== Segment start ==

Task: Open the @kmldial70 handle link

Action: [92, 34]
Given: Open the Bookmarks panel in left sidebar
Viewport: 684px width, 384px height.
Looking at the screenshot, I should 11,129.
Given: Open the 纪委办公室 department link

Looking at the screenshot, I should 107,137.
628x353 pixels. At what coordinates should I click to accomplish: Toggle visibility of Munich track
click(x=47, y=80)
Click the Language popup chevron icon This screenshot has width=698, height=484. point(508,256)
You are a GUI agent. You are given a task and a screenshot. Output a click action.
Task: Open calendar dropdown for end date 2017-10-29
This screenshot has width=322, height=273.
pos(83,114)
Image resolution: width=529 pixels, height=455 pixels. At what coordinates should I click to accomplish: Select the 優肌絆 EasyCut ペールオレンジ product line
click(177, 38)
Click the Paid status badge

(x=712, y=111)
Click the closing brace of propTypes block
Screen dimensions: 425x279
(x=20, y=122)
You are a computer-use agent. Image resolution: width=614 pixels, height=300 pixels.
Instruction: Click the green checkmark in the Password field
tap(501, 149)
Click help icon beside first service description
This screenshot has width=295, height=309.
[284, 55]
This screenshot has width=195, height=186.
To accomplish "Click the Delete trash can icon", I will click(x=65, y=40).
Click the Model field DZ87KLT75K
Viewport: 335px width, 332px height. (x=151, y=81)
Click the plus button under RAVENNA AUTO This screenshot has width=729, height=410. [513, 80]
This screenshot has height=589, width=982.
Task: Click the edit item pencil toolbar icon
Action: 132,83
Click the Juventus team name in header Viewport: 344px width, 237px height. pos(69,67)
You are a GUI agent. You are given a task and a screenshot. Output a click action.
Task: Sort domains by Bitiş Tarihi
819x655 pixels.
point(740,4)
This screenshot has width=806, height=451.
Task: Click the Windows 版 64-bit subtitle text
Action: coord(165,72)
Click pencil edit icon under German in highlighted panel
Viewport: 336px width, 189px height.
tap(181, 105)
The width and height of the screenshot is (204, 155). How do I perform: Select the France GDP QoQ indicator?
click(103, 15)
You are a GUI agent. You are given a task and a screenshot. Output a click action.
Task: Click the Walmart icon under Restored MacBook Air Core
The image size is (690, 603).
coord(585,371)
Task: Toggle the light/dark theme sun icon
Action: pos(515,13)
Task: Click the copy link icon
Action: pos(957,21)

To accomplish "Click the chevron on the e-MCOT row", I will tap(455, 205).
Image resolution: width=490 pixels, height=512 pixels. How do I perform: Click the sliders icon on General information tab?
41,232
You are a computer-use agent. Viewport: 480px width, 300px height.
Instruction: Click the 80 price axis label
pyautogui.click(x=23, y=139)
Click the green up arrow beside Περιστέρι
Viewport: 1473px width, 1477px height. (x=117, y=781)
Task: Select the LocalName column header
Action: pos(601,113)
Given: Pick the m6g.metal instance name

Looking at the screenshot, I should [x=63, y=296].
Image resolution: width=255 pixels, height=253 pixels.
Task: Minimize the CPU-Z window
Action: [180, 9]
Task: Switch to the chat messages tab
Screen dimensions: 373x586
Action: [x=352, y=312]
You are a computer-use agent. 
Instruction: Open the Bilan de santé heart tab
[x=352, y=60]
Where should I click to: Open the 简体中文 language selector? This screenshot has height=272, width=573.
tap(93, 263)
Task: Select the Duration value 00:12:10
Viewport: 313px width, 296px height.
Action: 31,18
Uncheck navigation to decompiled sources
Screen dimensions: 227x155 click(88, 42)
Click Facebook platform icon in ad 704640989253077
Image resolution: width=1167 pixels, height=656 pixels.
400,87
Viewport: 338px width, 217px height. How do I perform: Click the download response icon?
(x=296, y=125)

== Segment end ==

What is required: Word for word, quote the lines from the line containing "Task: Click the Walmart" through the end of the material, both included, and nothing else.

Response area:
Task: Click the Walmart icon under Restored MacBook Air Core
The image size is (690, 603).
coord(585,371)
Task: Toggle the light/dark theme sun icon
Action: pos(515,13)
Task: Click the copy link icon
Action: pos(957,21)

To accomplish "Click the chevron on the e-MCOT row", I will tap(455, 205).
Image resolution: width=490 pixels, height=512 pixels. How do I perform: Click the sliders icon on General information tab?
41,232
You are a computer-use agent. Viewport: 480px width, 300px height.
Instruction: Click the 80 price axis label
pyautogui.click(x=23, y=139)
Click the green up arrow beside Περιστέρι
Viewport: 1473px width, 1477px height. (x=117, y=781)
Task: Select the LocalName column header
Action: pos(601,113)
Given: Pick the m6g.metal instance name

Looking at the screenshot, I should [x=63, y=296].
Image resolution: width=255 pixels, height=253 pixels.
Task: Minimize the CPU-Z window
Action: [180, 9]
Task: Switch to the chat messages tab
Screen dimensions: 373x586
Action: [x=352, y=312]
You are a computer-use agent. 
Instruction: Open the Bilan de santé heart tab
[x=352, y=60]
Where should I click to: Open the 简体中文 language selector? This screenshot has height=272, width=573.
tap(93, 263)
Task: Select the Duration value 00:12:10
Viewport: 313px width, 296px height.
Action: 31,18
Uncheck navigation to decompiled sources
Screen dimensions: 227x155 click(88, 42)
Click Facebook platform icon in ad 704640989253077
Image resolution: width=1167 pixels, height=656 pixels.
400,87
Viewport: 338px width, 217px height. How do I perform: Click the download response icon?
(x=296, y=125)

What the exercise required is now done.